The first talk introduces a predictive coding-motivated computational model of letter recognition, showing how these principles might explain the recognition of letters in noisy environments. This work suggests that predictive coding accounts of word recognition may also apply to isolated letters. The second talk uses an optimal transport framework to model the space of early visual representations of letter symbols revealed by EEG, exploring how such representations may be altered in dyslexia. This work tests whether this learning disorder in reading also results in weaker neural alignment with computational models of letter representations. The third talk presents an analysis of human fMRI and macaque electrocorticography responses to naturalistic images, suggesting a shared prominent representation of stimuli related to both orthography and numerosity. This finding is discussed in relation to the notion of proto-architecture for mathematical cognition in the higher-level visual cortex of non-human primates. The fourth talk examines interactions between the processing of Arabic digits and language. This study exploits the discrepancy between the base-10 system of Arabic numbers and base-20 system of French number words, finding that native French speakers utilise language during a numerical task, even when language is redundant. The fifth talk explores how the brain processes words with varying degrees of misspelling. Using MEG data, it examines connectivity between lower visual areas and the lvOT, suggesting that lvOT processes real words in a feedforward manner but engages feedback mechanisms for misspelled words and pseudowords.

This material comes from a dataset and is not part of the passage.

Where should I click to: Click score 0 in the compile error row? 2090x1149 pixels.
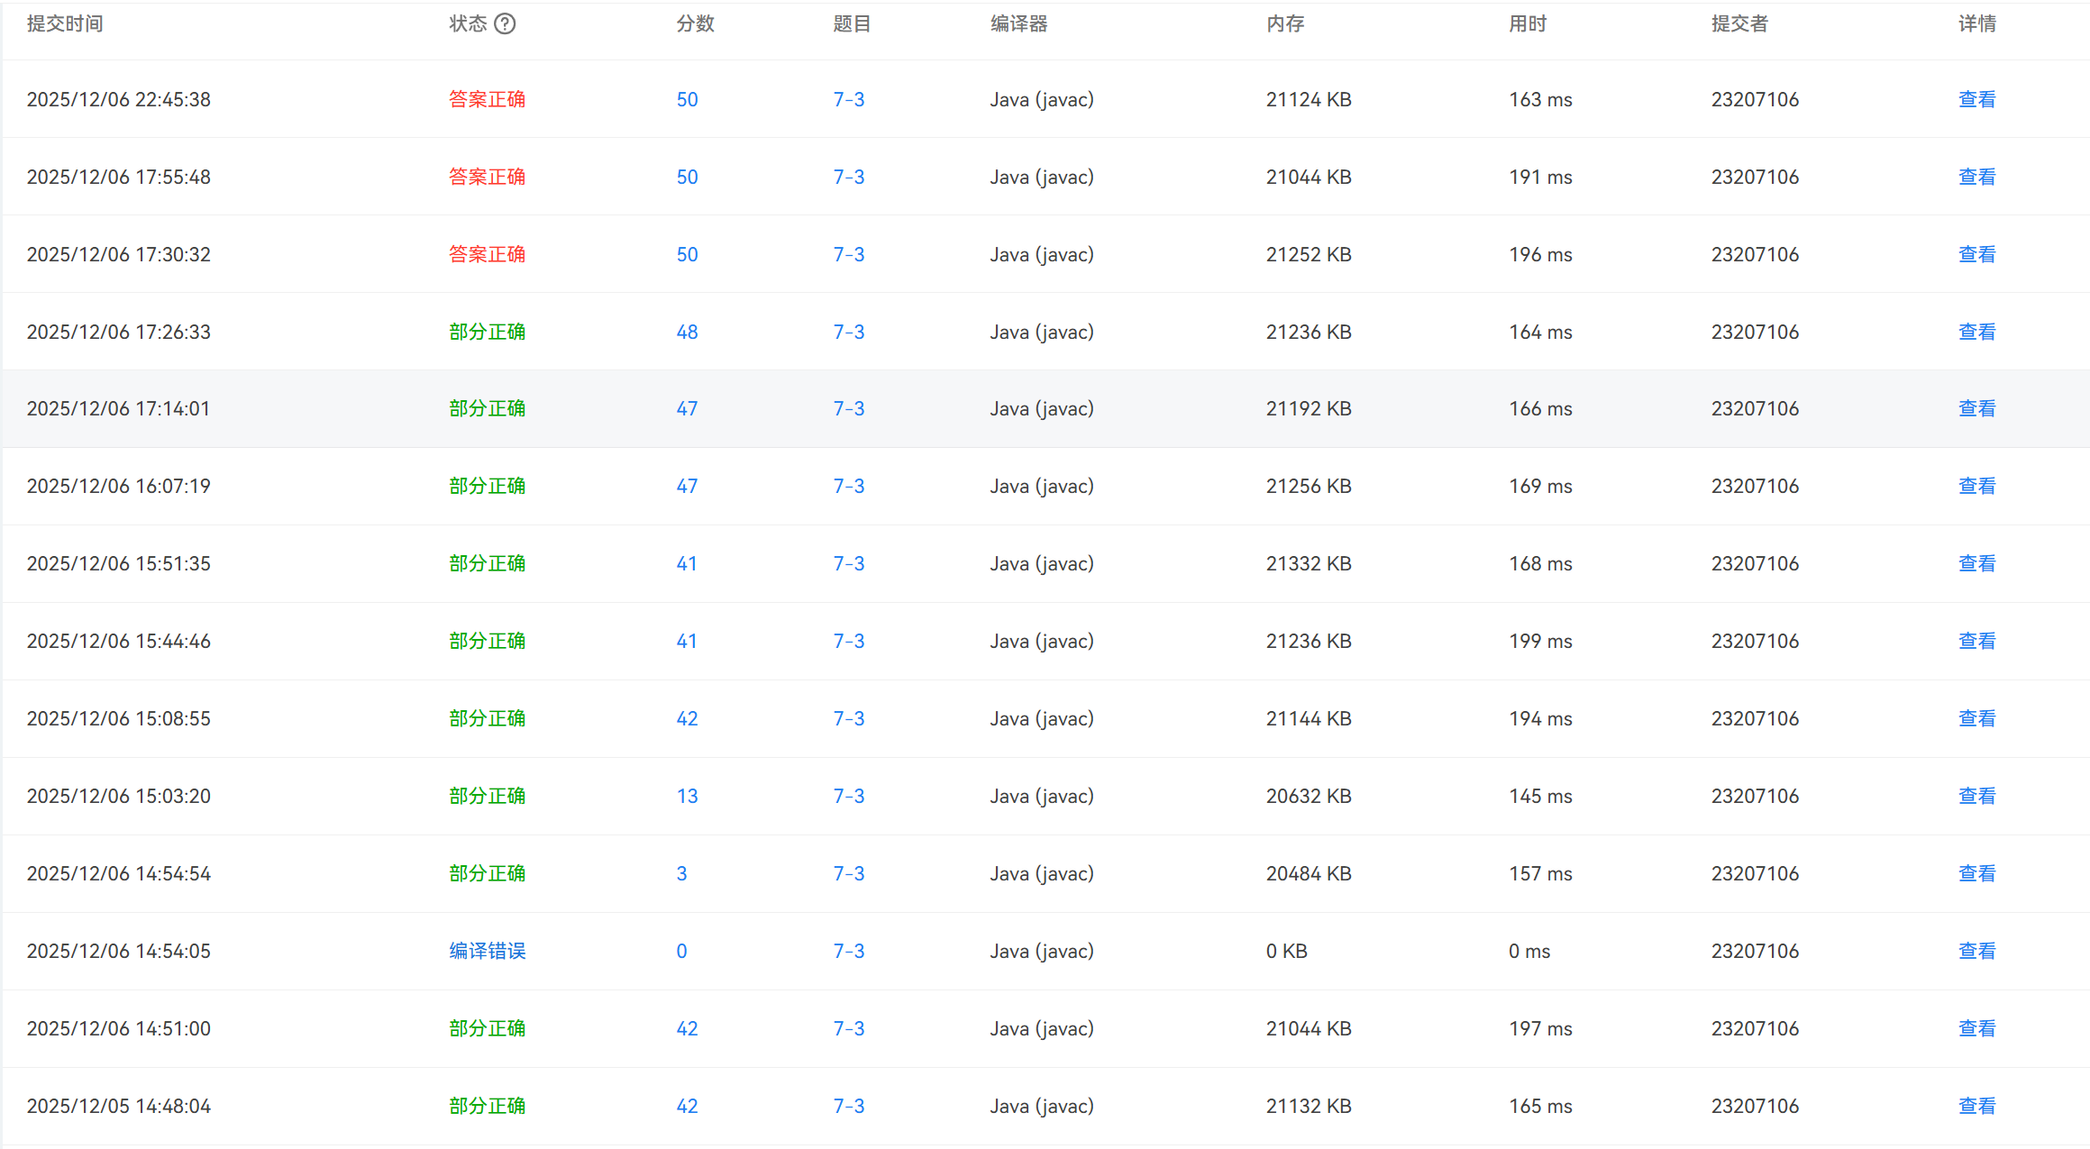(681, 951)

Combining experimental and computational approaches, this symposium advances our understanding of how the brain maps arbitrary visual forms into meaningful symbolic representations, and how these processes interact with language and numerosity.
Submission 507
Comparing Early Visual Representations of Letters in Dyslexic and Typical Readers
SymposiumTalk-02
Presented by: Jack E. Taylor
Jack E. Taylor 1, 2, 3, Caroline Bergmann 1, Christian J. Fiebach 1, 2
1 Department for Psychology, Goethe University Frankfurt, Germany
2 COBIC Brain Imaging Center, Goethe University Frankfurt, Germany
3 School of Psychology and Neuroscience, University of Glasgow, United Kingdom
The earliest stages of visual word recognition involve recognising the shapes of letters and characters that make up words. In this preregistered study, we examine whether such early neural representations of letter shapes differ between 20 participants with Dyslexia and 20 controls, matched on age, gender, education, and non-verbal IQ. In a Bayesian, hierarchical representational similarity analysis of electroencephalography (EEG) data, we examine group differences in brain-model alignment. We focus on a recent computational framework built on optimal transport theory, in which representational similarity is proportional to a minimum edit distance between two-dimensional histograms of letters. A key feature of this framework is that it can be used to capture a transition from more feature-based, retinotopic representations, to more structural representations, invariant to transformations like translation, rotation, scaling, and mirroring. We apply this approach to examine (1) whether the typical-reading control participants replicate previous results, (2) whether the computational models align better or more poorly with the neural activity of dyslexic participants, and (3) whether dyslexic participants differ in the degree of invariance to transformations. Data collection is ongoing, but current results from dyslexic participants tested so far suggest that their neural representations of letters align less well than expected (based on the prior from the previous study) with the optimal transport models, including reduced evidence for invariant representations. These initial findings tentatively suggest that even early neural representations of single letters may differ in dyslexia.